- Born: 1947-03-02 Saint-Julien-des-Landes
- Occupations: Producer, art director

= Claude-Eric Poiroux =

Claude-Eric Poiroux is a French producer, art manager, festival curator, founder of the Angers European First Film Festival film festival and the General Director of the Europa Cinemas theatre network.

== Childhood ==
Poiroux was born to a family of farmers. As he recalls, he had seen the first movie only at the age of 11. His family was far from the world of art and Poiroux discovered cinema it through his French teacher, a cinephile.

== Career ==
Poiroux is called a key figure in European cinema. Through the years, he worked as a film-club animator, cinema lecturer, producer and distributor, etc. He founded and managed the movie theater Les 400 Coups in Angers. In 2005, with Jeanne Moreau he established Les Ateliers d’Angers, an annual festival of workshops and event aimed to further train and educate young filmmakers.

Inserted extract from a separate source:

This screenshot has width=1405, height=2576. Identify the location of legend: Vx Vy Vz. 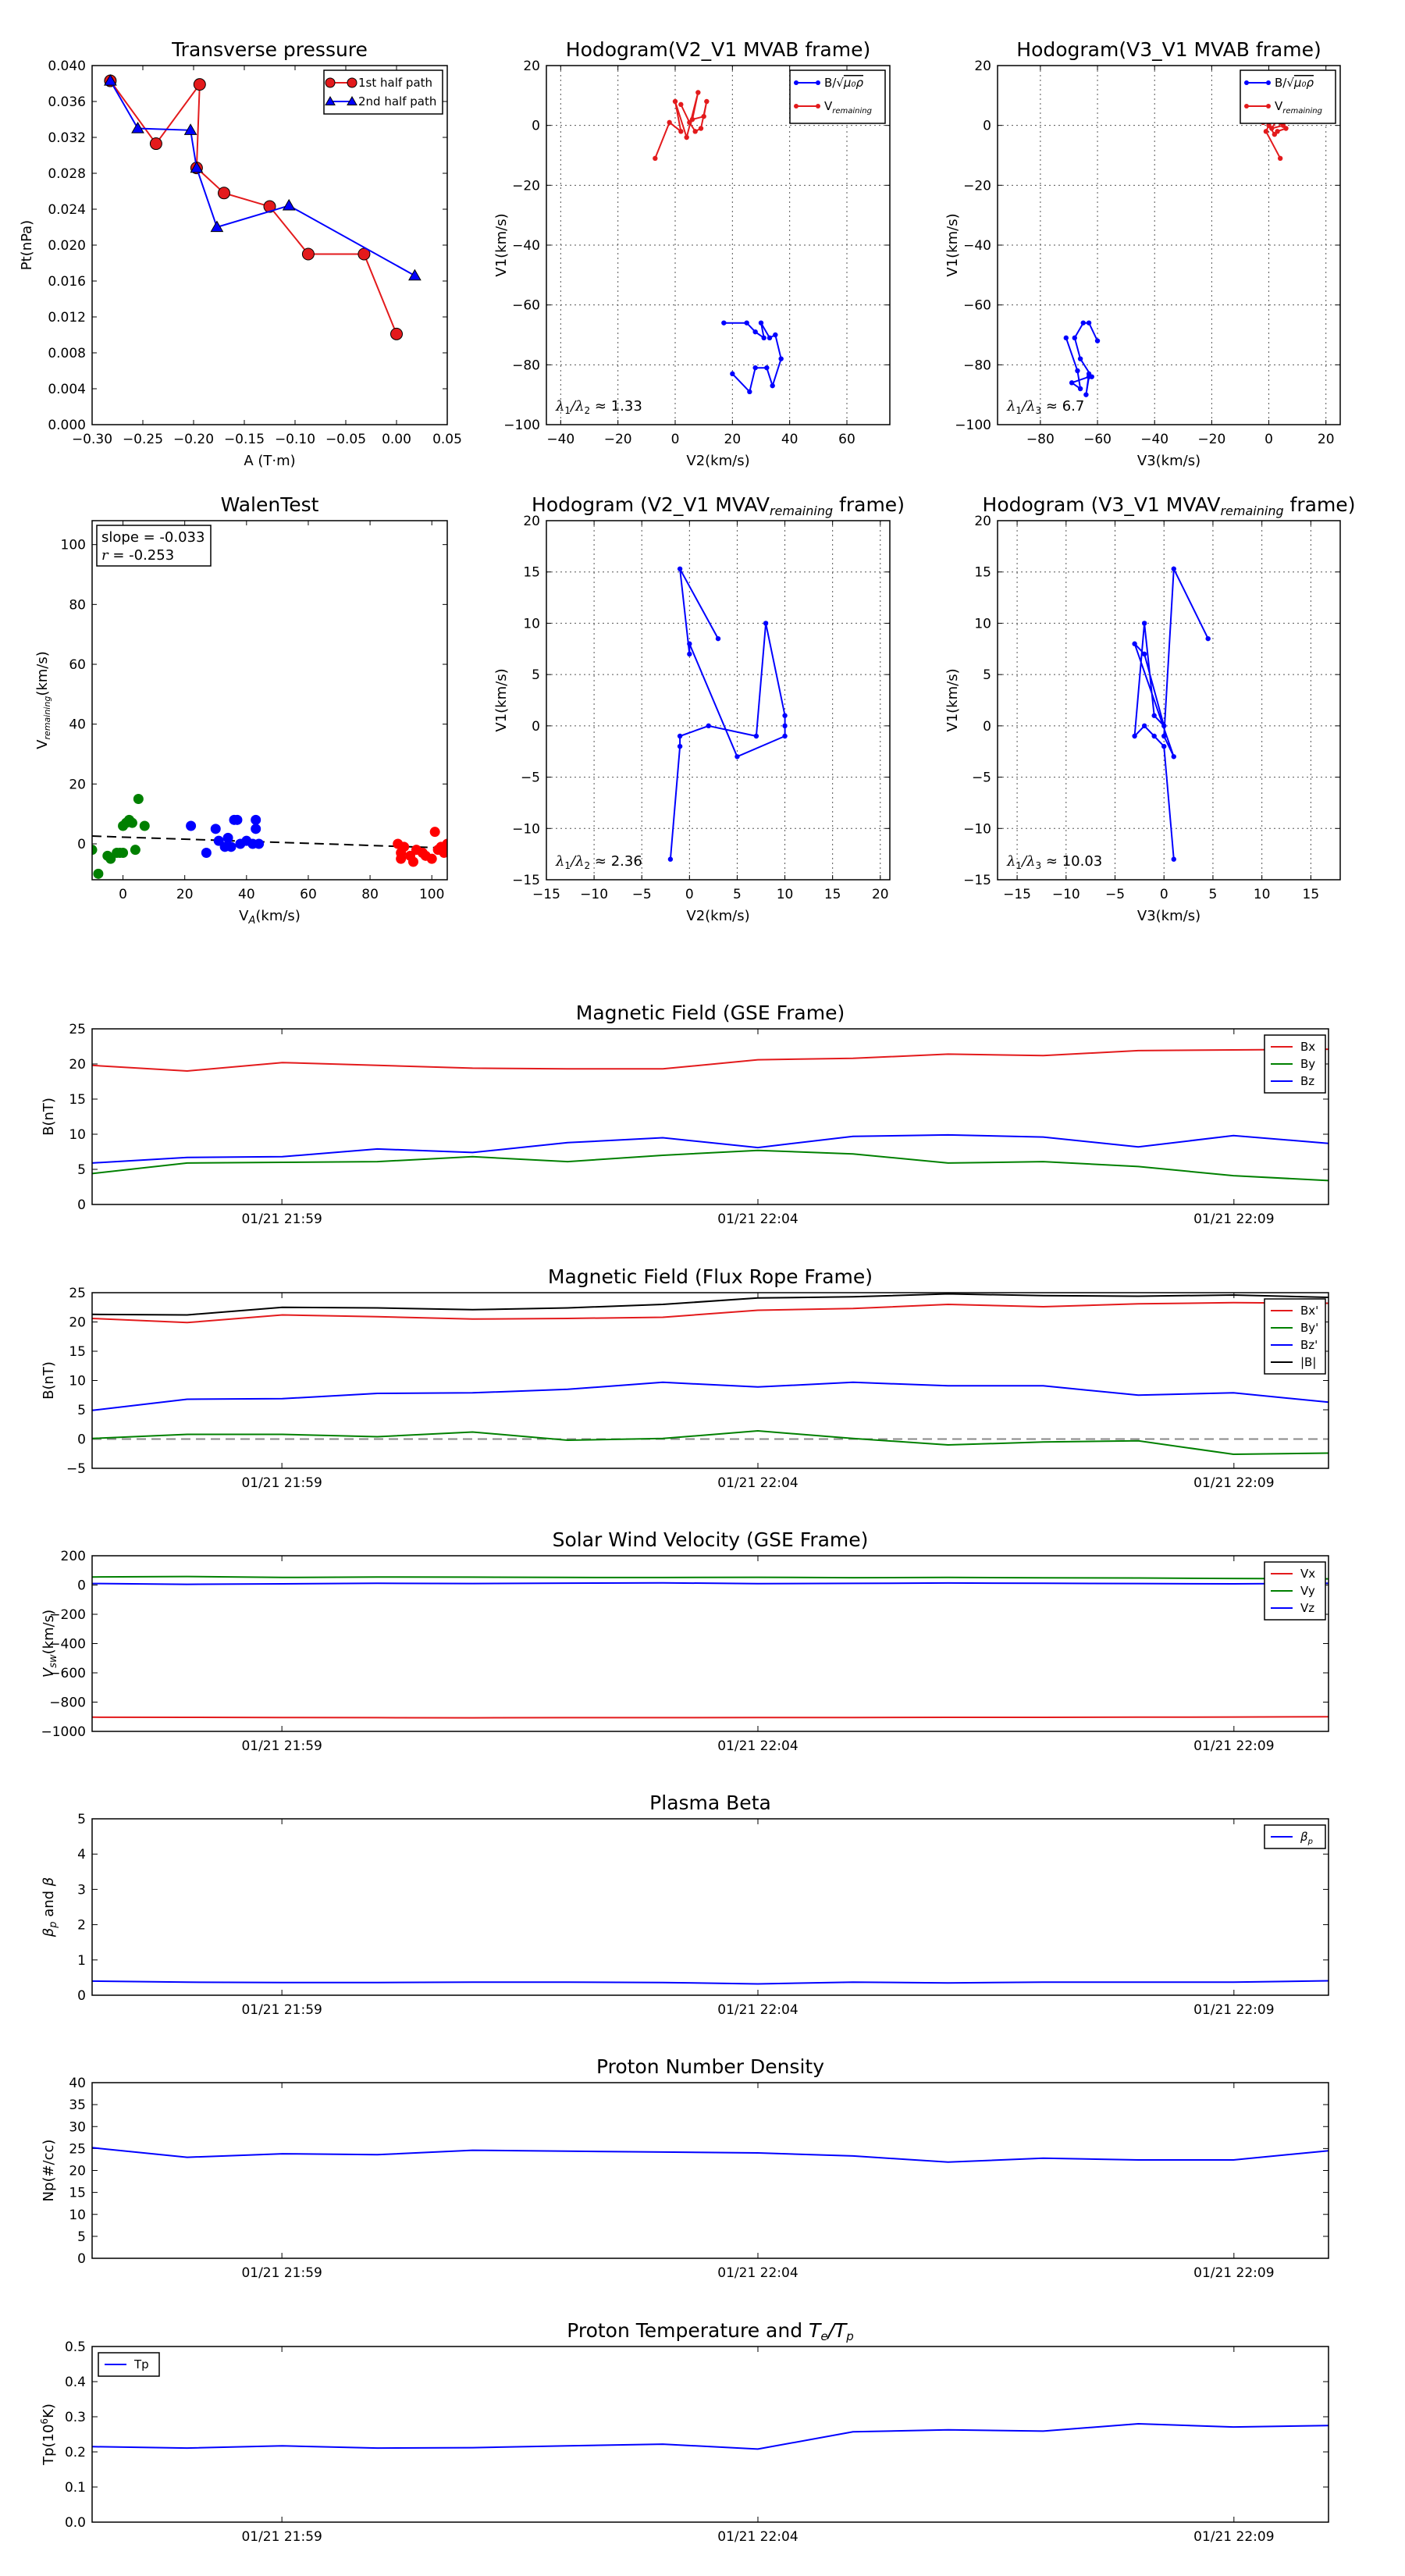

Poiroux has been the General Director of the Europa Cinemas theatre network since its foundation in 1992. The network was created to provide operational and financial support to cinemas, it collaborated with the European Commission Media program and grew into a vast community with active membership. By 2023, it united 1,221 cinemas in 38 countries. In May 2023, he stepped down from his role as general director, succeeded by Fatima Djoumer.

He is a Chevalier of the Légion d’honneur, he was also awarded with the Ordre des Arts et des Lettres and the Ordre des Palmes académiques.